Der Herr der Ringe
Bei einigen Charakteren haben es die Grafiker außerdem mit den Spezialeffekten etwas übertrieben und man hat Mühe, überhaupt noch den Ball zu erkennen. Ihr könnt in dieser Hinsicht kritische Spielfiguren jedoch vermeiden oder bei Einzelmatches die Power Shots grundsätzlich deaktivieren. Sehr erfreulich ist die spielerische Vielfalt. Acht Mini-Games mit jeweils mehreren Levels sorgen ebenso für Zeitvertreib wie zwei originelle Tennisvarianten. Bei "Ring Shot" sammelt man Punkte, indem man die eigenen Schläge durch möglichst viele Ringe zielt. Abgerechnet wird nach jedem Ballwechsel: Der Sieger erhält die volle Punktzahl, der Unterlegene muss sein Ring-Guthaben dagegen mit dem Gegner teilen. Wer als Erster eine bestimmte Gesamtpunktzahl erreicht, hat gewonnen. Bei "Item Battle" tauchen dagegen immer wieder Fragezeichenblöcke auf dem Platz auf. In bester Mario-Tradition entweicht ein Extra, sobald man den Ball dagegenschmettert. Auf diese Weise schrumpft ihr den Gegner, lasst ihn auf Bananenschalen ausrutschen, beschießt ihn mit Schildkrötenpanzern und macht euch selber vorübergehend unverwundbar oder schneller. Wenn man hier obendrein Power Shots erlaubt, entbrennt das aberwitzigste und chaotischste Tennis, das man je gesehen hat.
Mario Power Tennis läuft im Mehrspieler-Betrieb zu Spielspaß-Höchstform auf. Bis zu vier Personen werden blendend unterhalten, sei es nun beim gemischten Doppel oder im "Jeder gegen jeden"-Wettkampf bei den Mini-Games. Ihr könnt auch alleine gegen Computergegner antreten und bei insgesamt 15 Turnieren (unterteilt in Einzel und Doppel) mehr als nur Pokale gewinnen. Zusätzliche Charaktere, Spielmodi, Mini-Games und Schauplätze werden durch Erfolge in diesen Wettkämpfen freigeschaltet.
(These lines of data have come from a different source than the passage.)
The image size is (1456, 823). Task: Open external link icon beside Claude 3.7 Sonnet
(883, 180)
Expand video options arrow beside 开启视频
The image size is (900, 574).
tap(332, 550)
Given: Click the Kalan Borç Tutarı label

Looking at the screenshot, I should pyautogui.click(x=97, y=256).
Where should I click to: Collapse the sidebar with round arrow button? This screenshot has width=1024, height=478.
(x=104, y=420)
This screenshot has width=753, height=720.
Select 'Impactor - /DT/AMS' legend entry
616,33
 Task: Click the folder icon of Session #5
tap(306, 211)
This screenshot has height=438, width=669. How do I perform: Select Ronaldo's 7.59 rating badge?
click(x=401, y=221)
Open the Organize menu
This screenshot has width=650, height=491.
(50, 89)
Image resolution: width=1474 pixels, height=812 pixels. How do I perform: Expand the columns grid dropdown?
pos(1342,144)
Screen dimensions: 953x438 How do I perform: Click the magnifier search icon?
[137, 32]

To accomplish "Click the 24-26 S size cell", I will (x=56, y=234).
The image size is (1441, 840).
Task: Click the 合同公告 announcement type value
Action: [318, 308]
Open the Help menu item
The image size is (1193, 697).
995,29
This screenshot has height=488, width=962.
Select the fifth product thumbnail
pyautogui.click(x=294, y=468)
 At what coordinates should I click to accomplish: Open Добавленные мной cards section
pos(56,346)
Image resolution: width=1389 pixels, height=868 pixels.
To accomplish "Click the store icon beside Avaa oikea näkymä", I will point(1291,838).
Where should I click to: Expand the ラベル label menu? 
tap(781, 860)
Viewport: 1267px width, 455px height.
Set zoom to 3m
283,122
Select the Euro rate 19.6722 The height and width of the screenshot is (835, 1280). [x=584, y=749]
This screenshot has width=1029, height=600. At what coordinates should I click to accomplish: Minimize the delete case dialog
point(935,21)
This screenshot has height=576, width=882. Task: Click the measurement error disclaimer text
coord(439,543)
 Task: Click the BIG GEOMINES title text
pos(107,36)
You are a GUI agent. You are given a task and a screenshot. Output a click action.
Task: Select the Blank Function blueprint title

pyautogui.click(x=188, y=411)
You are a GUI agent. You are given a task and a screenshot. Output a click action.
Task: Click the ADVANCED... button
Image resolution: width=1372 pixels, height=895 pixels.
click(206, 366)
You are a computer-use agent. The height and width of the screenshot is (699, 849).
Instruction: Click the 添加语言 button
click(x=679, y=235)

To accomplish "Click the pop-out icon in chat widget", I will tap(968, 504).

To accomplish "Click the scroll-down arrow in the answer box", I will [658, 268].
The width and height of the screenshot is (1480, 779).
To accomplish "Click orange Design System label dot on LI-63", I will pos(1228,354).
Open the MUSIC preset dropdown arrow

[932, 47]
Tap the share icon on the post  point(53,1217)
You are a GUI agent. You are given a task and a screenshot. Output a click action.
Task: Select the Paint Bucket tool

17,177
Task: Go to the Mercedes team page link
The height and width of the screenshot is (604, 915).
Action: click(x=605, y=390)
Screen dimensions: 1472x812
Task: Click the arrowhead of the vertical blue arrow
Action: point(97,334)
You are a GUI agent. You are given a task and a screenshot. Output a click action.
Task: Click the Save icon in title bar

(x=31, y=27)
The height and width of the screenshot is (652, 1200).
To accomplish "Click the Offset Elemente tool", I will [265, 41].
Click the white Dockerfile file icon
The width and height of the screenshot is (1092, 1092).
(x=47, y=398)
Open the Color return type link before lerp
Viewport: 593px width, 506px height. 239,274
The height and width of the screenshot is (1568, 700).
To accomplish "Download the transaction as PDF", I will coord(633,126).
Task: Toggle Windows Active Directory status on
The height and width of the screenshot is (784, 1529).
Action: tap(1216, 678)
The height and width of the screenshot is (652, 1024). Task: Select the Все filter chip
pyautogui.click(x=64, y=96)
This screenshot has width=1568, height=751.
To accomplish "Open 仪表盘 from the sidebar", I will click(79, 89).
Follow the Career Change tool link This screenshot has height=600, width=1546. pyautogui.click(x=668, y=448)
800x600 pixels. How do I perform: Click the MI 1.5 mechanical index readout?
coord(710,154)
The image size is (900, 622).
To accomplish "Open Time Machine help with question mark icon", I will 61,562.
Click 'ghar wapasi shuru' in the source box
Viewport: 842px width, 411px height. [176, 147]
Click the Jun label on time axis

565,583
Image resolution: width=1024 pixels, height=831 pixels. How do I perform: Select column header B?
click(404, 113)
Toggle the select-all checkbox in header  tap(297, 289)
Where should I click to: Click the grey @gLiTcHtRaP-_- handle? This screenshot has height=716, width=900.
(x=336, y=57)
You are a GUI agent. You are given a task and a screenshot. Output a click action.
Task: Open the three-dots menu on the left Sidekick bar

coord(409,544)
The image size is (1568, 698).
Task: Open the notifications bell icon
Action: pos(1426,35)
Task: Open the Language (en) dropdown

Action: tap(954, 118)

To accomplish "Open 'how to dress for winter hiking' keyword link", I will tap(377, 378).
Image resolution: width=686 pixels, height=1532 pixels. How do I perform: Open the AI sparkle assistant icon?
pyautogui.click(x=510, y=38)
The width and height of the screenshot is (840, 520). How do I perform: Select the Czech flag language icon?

Jedes Turnier besteht aus drei Runden, die Spieldauer ist durch die Beschränkung auf drei Spiele pro Satz angenehm kurz.
Love Nintendo
Das höchste der Gefühle ist die Qualifikation für den Star Cup, wo ihr gegen "Star-Charaktere" spielt, deren Fähigkeiten durch die Bank enorm verbessert sind (der Schwierigkeitsgrad zieht entsprechend kräftig an). Um da eine Chance zu haben, solltet ihr selber mit der Star-Ausgabe einer Spielfigur antreten. Wenn ihr mit dem Helden eurer Wahl alle drei Turniere der "World Open"-Tour gewinnt, erhaltet ihr das Sternchen-Upgrade! Als Belohnung für den Sieg im letzten Turnier gibt's dann Zugriff auf den fünften und härtesten Schwierigkeitsgrad namens "Ace". Was keine andere Tennis-Simulation der Welt bietet, ist die allgegenwärtige, oberknuddelige "Typisch Nintendo"-Stimmung - manchmal nahe an der Grenze zum Kindischen, aber auch für "Große" absolut genießbar. Die Charaktere amüsieren mit typischen Sprachhäppchen und Slapstick-Sounds, bei den Wiederholungsnahaufnahmen kommen die detaillierten, hübsch animierten Spielfiguren so richtig zur Geltung. Personen und Schauplätze sind alle mit der erweiterten Seriengeschichte verwandt und verschwägert - bis hin zur Spielstätte im rustikalen Pixel-Look des Original-Mario Bros. aus den Achtzigerjahren. Die Liebe zum Detail reicht bis zu den "Outtakes" beim Abspann, die Pannen der "Dreharbeiten" des knuffigen Introfilms zeigen.